Like spinach and kale, cress is a vegetable that packs a nutritional punch. It is part of the Brassica family along with sprouts, collards, and broccoli. Cress contains antioxidants, polyphenols, B vitamins, vitamin C, carotenoids, and the precursors that elevate nitric oxide in the body.
You can eat cress greens in several ways, but raw or lightly steamed are best to retain the most nutritional value. It can be added to salads with other leafy greens, put on sandwiches, served as a side dish, added to avocado toast as a topping, or even added to homemade pesto.

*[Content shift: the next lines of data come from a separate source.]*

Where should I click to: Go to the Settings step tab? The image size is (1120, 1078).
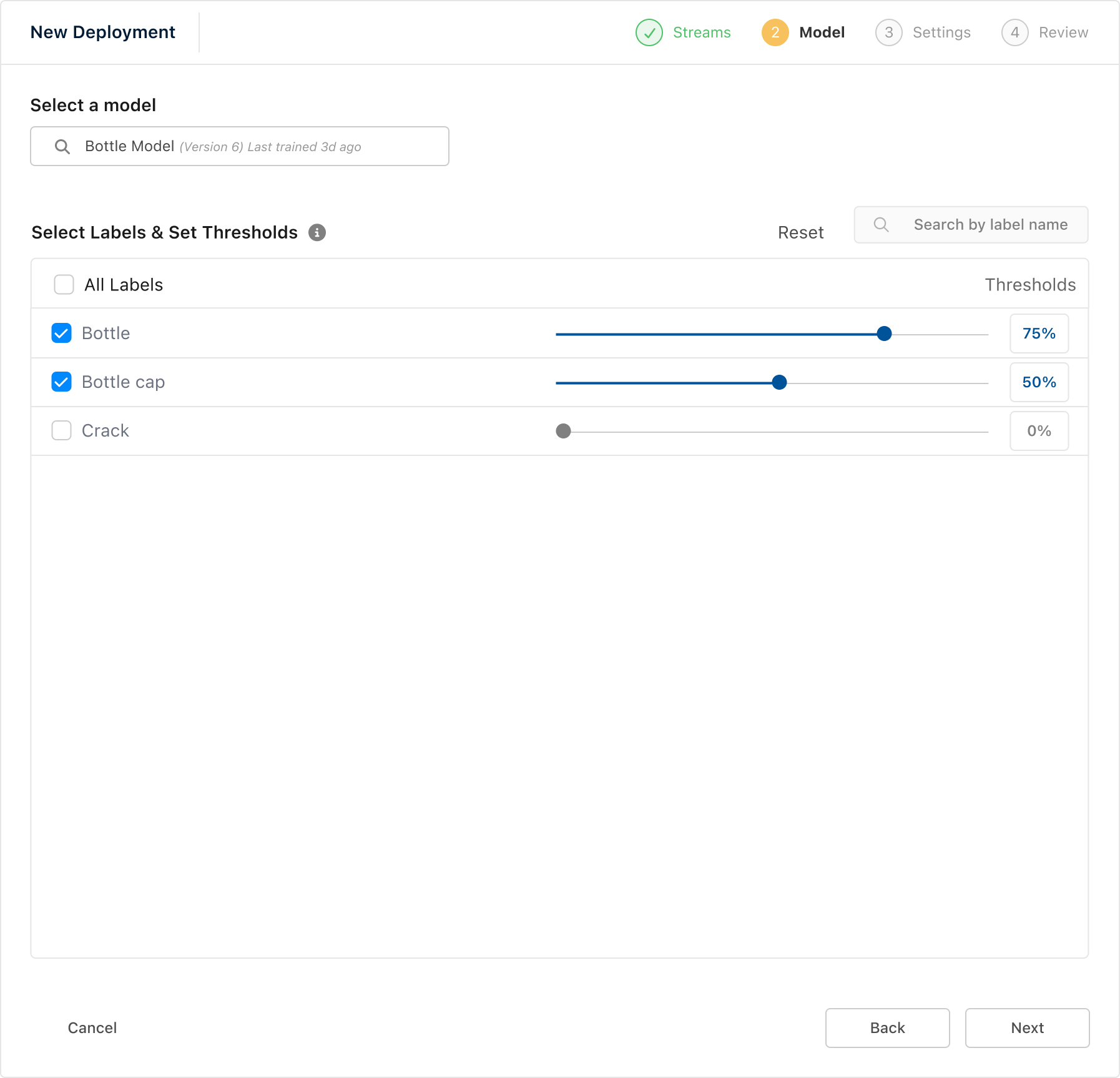tap(941, 32)
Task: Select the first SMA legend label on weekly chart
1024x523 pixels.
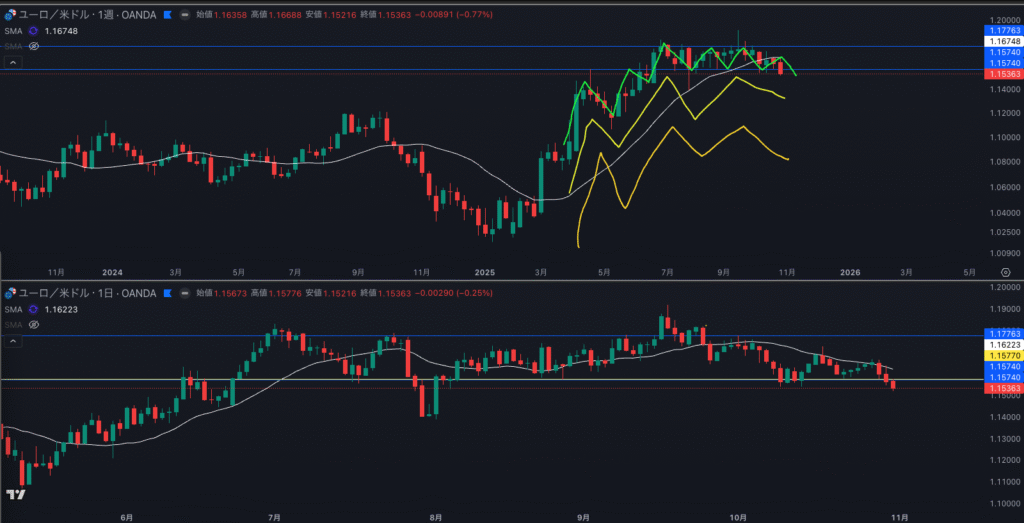Action: (14, 31)
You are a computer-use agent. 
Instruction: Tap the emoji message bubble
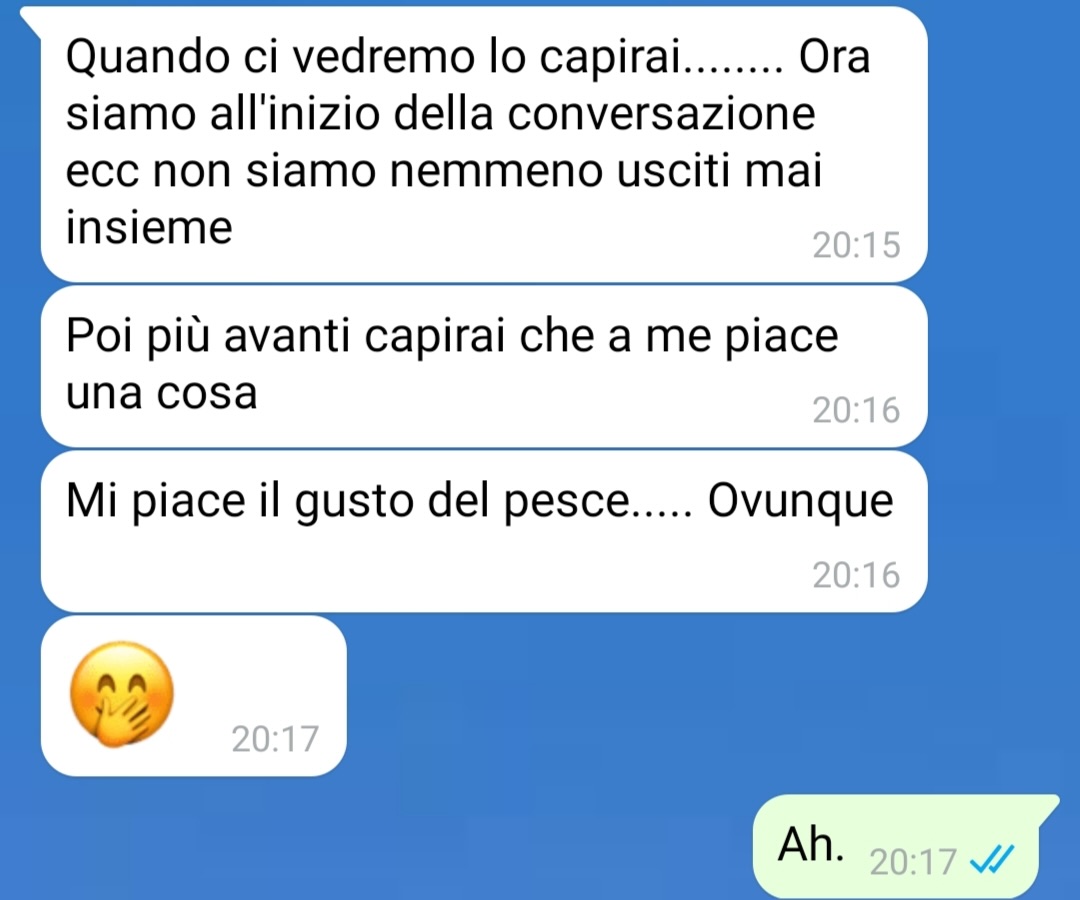tap(194, 695)
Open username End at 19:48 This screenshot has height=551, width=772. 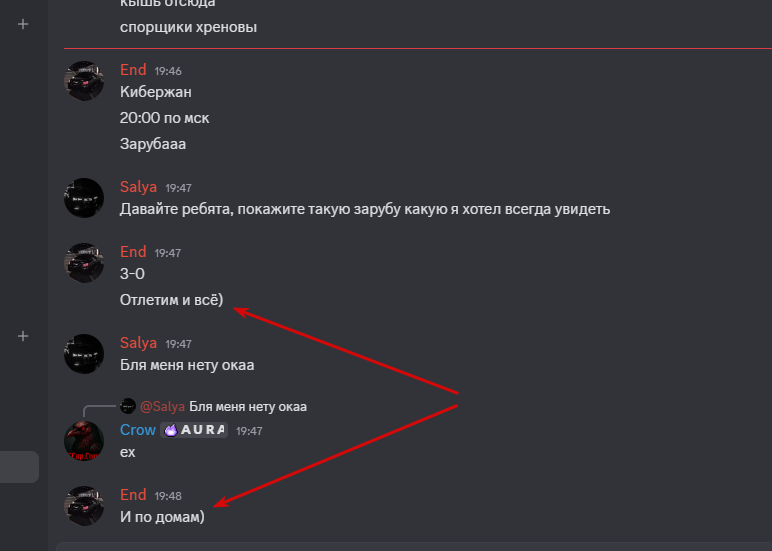(x=133, y=495)
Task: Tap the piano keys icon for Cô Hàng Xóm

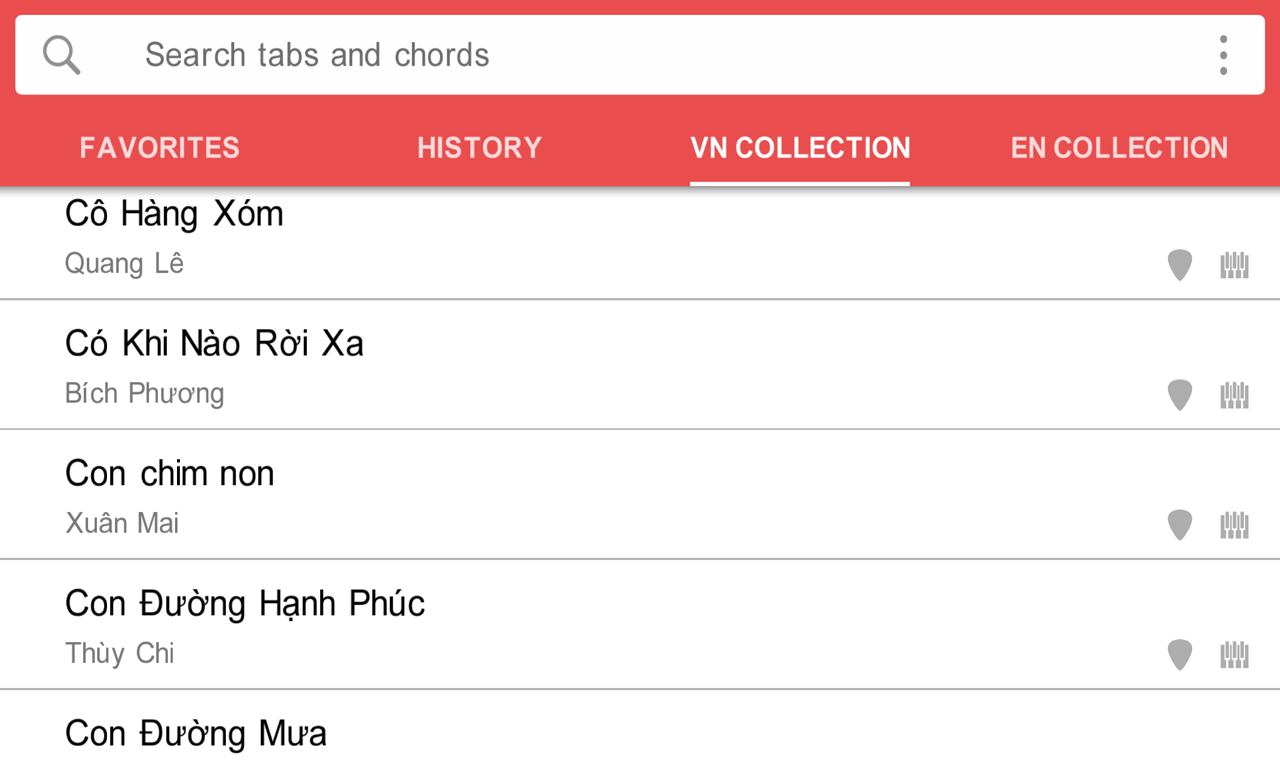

Chervil (also known as French parsley) can be used as a seasoning but can also be added to salads as a microgreen. Like other leafy greens, chervil contains nitrates that help with nitric oxide production. Its flavor profile is reminiscent of parsley with a hint of licorice, and it pairs well with poultry, vegetable, or seafood dishes. You can pair chervil with other vegetable dishes or rotate it with other options for a healthy variety of nitrate-rich foods.
Bok choy is a variety of Chinese cabbage. Along with arugula, spinach, beetroot, chard, and a handful of others, it is one of the most concentrated sources of dietary nitrates. Regularly eating bok choy contributes to healthy nitric oxide balance and it has other nutritional benefits. One cup of bok choy contains 73 mg of calcium, 31 mg of vitamin C, 46 mcg of folate (10% of the RDA), and 1,800 mcg of beta-carotene.
Cabbage is a Brassica vegetable that is packed with nutritional value—and is one of the most affordable vegetables, available at most grocery stores throughout the year. Cabbage provides a significant source of healthy dietary nitrates along with vitamin K, vitamin C, and beta-carotene. It retains the most nutritional value when eaten raw or lightly steamed. It can be prepared and used in several types of recipes, from slaw to salad to soup and more, making it easy to work into a regular dietary rotation.
While cauliflower is having its moment of being transformed into everything from rice to pizza crust, it should also get attention for having a potent ability to generate nitric oxide in the body. Cauliflower is also a good source of fiber and sulforaphanes, the compounds that support the liver’s ability to make antioxidants and to successfully complete phase 2 detoxification (the part where the toxic substances are inactivated and eliminated).
A single cup of cauliflower provides 320 mg of potassium, 51 mg of vitamin C, and 61 mcg of folate. As a versatile veggie, it’s easy to work into your diet in many ways: add it to a salad, make a cauliflower slaw, roast it, or eat it with guacamole.
Carrots are a great source of flavonoids and beta-carotene. While they have lower nitrate concentrations than some other vegetables, root vegetables generally are a good source for the nitric oxide precursor.
The USDA dietary guidelines recommend 5½ cups per week of red and orange vegetables like carrots, sweet potatoes, and squash. It’s best to eat them raw or lightly steamed as a side dish since cooking at high temperatures can decrease nitric oxide levels.
Nitric oxide is a compound that supports homeostasis throughout the body, notably with healthy circulation, vascular wellness, and cellular energy. Signs of low nitric oxide can also be caused by many other factors, so be sure to talk to your doctor if you experience any of the following:
Nitric oxide is a vital molecule in the body that supports healthy cells, oxygen delivery, and circulatory system wellness. It impacts virtually every tissue in the body! You can support healthy nitric oxide levels by eating a wide variety of foods as part of a balanced diet. You can easily bolster your nitric oxide production by choosing foods from the list above. Always check with your doctor before making any major dietary changes, and remember, medical views on red wine and alcohol for overall health aren’t fully in agreement. Work with a healthcare professional to identify the best foods to optimize your nitric oxide balance and overall health.